### Record extracts
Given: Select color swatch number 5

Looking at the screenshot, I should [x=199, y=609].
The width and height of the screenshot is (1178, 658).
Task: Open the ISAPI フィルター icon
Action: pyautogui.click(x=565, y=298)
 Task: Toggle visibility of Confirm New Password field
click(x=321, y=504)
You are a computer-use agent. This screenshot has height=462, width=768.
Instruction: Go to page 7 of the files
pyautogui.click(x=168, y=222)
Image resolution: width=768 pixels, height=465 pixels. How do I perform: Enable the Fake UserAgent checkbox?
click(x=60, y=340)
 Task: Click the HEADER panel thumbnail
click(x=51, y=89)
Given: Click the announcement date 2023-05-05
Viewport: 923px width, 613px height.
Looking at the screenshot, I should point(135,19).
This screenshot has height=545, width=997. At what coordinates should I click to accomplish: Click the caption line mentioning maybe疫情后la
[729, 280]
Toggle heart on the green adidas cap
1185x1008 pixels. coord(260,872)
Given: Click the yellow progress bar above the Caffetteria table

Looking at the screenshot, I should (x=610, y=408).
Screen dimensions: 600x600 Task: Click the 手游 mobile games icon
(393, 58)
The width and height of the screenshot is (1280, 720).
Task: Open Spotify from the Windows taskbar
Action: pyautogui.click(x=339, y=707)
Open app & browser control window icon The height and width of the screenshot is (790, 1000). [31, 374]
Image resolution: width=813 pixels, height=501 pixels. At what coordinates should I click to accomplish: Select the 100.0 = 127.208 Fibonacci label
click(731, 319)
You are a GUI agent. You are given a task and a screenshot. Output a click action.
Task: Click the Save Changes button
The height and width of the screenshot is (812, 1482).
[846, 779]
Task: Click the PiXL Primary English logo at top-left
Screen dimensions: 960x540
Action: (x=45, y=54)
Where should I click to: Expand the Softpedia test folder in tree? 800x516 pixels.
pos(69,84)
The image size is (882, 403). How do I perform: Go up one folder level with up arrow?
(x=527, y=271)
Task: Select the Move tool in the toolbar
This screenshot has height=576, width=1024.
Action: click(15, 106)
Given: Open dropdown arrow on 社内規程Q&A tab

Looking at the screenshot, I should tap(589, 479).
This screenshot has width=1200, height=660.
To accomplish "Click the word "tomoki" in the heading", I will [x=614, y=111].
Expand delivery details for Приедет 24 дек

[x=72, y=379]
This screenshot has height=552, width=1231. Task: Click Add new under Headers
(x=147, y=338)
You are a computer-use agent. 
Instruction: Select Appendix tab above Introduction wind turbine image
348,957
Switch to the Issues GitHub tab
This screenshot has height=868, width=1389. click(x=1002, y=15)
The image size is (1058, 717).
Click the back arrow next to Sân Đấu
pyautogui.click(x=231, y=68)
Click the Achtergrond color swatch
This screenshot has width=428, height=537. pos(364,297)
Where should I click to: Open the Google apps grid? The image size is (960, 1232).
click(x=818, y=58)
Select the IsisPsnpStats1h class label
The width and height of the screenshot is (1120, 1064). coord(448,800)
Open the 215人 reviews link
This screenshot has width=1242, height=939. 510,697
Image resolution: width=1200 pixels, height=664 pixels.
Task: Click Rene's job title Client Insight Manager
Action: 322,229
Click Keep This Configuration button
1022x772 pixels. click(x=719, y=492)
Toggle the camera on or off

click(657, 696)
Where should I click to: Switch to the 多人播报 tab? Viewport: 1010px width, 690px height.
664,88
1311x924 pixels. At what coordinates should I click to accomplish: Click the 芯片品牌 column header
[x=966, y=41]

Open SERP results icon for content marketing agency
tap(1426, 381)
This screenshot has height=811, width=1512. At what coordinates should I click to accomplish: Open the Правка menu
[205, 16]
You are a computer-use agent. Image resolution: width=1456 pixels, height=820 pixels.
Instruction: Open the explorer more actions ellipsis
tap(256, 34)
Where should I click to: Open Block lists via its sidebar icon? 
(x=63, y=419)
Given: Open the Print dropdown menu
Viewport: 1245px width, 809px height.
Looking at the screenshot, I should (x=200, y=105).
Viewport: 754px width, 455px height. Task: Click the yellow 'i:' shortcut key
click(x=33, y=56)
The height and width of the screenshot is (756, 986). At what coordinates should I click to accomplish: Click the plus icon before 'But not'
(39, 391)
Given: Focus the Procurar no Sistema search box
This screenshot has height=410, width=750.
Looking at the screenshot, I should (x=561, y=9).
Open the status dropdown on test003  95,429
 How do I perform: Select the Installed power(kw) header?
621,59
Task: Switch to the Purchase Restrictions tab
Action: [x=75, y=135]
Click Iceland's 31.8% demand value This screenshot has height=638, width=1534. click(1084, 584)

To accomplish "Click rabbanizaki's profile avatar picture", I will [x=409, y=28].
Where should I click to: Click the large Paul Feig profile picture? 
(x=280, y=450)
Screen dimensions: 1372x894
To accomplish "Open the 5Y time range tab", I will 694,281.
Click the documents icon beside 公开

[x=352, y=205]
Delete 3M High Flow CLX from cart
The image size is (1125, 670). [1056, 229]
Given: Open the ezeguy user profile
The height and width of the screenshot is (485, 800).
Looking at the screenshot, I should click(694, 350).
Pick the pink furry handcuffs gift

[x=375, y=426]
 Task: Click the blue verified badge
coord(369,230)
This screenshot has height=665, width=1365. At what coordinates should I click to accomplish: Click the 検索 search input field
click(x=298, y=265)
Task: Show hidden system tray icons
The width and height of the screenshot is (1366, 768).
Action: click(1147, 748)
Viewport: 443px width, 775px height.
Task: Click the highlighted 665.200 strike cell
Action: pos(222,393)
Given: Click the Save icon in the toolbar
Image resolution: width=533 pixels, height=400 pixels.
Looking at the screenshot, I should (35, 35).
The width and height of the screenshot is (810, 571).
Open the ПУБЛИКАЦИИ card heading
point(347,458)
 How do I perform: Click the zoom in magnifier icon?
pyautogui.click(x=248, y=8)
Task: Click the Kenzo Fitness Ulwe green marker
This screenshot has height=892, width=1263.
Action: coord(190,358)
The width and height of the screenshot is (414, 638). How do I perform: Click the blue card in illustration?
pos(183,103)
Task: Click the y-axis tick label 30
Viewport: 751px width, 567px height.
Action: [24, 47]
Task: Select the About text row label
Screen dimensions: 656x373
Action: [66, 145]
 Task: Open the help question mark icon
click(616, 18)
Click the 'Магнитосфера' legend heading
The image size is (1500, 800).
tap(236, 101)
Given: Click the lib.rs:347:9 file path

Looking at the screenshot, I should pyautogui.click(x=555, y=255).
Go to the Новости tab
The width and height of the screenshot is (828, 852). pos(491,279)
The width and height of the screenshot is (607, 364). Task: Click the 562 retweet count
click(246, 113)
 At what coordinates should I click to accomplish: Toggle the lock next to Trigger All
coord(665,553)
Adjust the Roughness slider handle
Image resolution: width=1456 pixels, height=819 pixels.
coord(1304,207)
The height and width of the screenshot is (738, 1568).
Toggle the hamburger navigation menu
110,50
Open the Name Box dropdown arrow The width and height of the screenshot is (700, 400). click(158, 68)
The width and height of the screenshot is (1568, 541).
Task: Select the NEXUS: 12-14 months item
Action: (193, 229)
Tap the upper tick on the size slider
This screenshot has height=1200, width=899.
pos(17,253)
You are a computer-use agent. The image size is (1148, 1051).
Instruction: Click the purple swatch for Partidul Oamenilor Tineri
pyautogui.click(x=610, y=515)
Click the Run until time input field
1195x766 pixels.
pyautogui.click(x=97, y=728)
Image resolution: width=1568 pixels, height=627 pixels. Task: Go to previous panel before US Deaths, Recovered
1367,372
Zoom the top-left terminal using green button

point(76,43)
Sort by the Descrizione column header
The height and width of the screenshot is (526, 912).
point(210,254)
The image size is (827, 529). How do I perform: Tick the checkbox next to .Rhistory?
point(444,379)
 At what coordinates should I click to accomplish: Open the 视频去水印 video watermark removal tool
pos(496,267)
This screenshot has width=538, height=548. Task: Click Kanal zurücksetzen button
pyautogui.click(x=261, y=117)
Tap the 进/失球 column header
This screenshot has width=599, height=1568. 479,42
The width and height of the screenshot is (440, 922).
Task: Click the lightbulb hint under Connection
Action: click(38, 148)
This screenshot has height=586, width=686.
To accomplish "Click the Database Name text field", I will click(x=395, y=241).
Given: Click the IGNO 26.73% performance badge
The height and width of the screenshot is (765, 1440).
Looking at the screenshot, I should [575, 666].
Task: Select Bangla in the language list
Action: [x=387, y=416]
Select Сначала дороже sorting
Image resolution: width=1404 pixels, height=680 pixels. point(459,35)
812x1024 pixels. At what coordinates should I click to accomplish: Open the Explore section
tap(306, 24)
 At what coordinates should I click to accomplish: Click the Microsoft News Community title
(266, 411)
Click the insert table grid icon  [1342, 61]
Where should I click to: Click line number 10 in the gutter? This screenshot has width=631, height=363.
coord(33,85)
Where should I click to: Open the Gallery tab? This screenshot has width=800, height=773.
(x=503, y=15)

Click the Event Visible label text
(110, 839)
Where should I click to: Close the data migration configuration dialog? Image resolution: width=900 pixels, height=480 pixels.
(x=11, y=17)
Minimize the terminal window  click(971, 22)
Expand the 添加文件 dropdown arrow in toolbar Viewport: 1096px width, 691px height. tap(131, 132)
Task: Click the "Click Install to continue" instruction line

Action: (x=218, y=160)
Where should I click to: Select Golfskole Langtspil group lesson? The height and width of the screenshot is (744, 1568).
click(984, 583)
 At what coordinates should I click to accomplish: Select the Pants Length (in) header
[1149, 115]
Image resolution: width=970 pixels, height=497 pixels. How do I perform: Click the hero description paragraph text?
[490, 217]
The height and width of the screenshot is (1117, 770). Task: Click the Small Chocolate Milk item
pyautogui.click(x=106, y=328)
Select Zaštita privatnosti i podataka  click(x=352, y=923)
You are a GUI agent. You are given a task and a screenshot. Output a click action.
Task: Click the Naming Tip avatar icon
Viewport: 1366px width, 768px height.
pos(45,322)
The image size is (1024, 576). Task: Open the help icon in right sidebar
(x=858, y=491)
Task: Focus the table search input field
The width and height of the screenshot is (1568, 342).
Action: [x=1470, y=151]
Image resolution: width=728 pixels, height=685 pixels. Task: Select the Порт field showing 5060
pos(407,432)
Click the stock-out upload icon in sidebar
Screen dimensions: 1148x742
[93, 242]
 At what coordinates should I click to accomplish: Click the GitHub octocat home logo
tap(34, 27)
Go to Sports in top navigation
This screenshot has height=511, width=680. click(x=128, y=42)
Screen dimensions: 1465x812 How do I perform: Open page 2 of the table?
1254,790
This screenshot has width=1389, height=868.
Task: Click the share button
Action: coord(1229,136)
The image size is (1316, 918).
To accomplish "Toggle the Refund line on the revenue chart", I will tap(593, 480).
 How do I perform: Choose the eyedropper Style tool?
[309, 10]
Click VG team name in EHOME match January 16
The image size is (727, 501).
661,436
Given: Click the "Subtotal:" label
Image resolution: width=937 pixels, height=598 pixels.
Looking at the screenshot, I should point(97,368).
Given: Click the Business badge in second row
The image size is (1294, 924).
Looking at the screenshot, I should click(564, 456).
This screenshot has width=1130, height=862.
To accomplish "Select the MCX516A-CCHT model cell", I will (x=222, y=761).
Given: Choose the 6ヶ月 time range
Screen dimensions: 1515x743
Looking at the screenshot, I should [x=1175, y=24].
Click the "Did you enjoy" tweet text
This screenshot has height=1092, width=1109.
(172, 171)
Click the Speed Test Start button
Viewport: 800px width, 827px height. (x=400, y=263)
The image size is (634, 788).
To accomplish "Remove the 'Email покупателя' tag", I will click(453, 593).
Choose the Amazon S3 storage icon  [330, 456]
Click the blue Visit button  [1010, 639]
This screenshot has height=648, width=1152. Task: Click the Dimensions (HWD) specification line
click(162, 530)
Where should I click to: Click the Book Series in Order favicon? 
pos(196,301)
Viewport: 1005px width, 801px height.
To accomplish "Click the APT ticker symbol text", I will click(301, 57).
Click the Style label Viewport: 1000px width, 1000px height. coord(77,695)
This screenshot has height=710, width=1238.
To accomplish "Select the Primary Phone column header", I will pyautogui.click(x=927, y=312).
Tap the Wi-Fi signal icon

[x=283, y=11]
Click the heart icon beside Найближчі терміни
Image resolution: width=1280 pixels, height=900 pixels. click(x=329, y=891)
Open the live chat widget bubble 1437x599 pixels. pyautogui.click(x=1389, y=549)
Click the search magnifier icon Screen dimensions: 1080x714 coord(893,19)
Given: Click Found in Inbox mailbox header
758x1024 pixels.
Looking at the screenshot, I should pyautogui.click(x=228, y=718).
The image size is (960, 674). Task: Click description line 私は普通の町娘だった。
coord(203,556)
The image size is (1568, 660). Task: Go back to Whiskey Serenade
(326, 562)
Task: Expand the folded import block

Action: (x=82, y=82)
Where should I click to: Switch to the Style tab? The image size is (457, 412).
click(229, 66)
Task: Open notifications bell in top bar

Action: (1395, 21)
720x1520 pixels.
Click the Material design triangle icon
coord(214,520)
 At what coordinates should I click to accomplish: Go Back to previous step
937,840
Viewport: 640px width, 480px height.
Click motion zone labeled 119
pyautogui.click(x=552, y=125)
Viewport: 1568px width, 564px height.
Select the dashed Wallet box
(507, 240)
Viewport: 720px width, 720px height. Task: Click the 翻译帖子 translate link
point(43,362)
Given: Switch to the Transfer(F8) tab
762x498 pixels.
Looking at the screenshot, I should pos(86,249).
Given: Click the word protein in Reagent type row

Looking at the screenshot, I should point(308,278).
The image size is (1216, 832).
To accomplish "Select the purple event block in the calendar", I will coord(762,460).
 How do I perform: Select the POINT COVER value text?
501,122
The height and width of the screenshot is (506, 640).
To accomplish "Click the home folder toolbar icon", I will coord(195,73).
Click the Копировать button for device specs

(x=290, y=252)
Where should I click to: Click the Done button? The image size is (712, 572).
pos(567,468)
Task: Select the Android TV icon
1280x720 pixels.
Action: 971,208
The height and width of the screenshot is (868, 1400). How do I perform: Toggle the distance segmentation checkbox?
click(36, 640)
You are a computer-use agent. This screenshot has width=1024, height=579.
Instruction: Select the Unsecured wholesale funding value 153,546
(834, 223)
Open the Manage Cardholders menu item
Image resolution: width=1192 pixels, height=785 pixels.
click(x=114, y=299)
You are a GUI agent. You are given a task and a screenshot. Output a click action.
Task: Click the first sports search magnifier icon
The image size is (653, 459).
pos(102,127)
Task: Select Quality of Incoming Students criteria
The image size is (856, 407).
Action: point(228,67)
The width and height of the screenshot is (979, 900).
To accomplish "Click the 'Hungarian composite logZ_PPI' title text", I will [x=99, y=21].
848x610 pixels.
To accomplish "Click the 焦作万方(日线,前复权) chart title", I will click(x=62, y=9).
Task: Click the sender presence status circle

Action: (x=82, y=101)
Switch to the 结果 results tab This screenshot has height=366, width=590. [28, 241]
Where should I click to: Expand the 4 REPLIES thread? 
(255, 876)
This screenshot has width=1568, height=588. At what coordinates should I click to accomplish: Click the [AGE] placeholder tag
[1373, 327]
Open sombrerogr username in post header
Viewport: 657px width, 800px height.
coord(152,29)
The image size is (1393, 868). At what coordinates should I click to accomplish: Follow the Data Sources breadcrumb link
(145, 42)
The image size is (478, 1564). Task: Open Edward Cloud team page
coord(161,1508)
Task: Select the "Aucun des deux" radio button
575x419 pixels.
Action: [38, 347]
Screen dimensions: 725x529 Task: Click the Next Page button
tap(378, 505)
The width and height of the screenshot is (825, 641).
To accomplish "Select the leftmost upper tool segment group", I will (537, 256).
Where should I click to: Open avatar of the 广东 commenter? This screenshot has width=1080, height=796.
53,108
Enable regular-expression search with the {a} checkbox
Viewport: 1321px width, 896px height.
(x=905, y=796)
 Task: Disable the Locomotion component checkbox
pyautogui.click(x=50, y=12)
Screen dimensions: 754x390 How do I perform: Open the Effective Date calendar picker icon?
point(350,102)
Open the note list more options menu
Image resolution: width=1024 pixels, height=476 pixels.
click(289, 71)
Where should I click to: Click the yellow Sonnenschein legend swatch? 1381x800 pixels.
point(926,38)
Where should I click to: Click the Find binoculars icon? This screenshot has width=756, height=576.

### Instructions for the task
In the listing above, find the line with "The image size is (727, 501)." and the line with "Viewport: 1005px width, 801px height.", then print exactly those lines and every line between them.

### Result
The image size is (727, 501).
661,436
Given: Click the "Subtotal:" label
Image resolution: width=937 pixels, height=598 pixels.
Looking at the screenshot, I should point(97,368).
Given: Click the Business badge in second row
The image size is (1294, 924).
Looking at the screenshot, I should click(564, 456).
This screenshot has width=1130, height=862.
To accomplish "Select the MCX516A-CCHT model cell", I will (x=222, y=761).
Given: Choose the 6ヶ月 time range
Screen dimensions: 1515x743
Looking at the screenshot, I should [x=1175, y=24].
Click the "Did you enjoy" tweet text
This screenshot has height=1092, width=1109.
(172, 171)
Click the Speed Test Start button
Viewport: 800px width, 827px height. (x=400, y=263)
The image size is (634, 788).
To accomplish "Remove the 'Email покупателя' tag", I will click(453, 593).
Choose the Amazon S3 storage icon  [330, 456]
Click the blue Visit button  [1010, 639]
This screenshot has height=648, width=1152. Task: Click the Dimensions (HWD) specification line
click(162, 530)
Where should I click to: Click the Book Series in Order favicon? 
pos(196,301)
Viewport: 1005px width, 801px height.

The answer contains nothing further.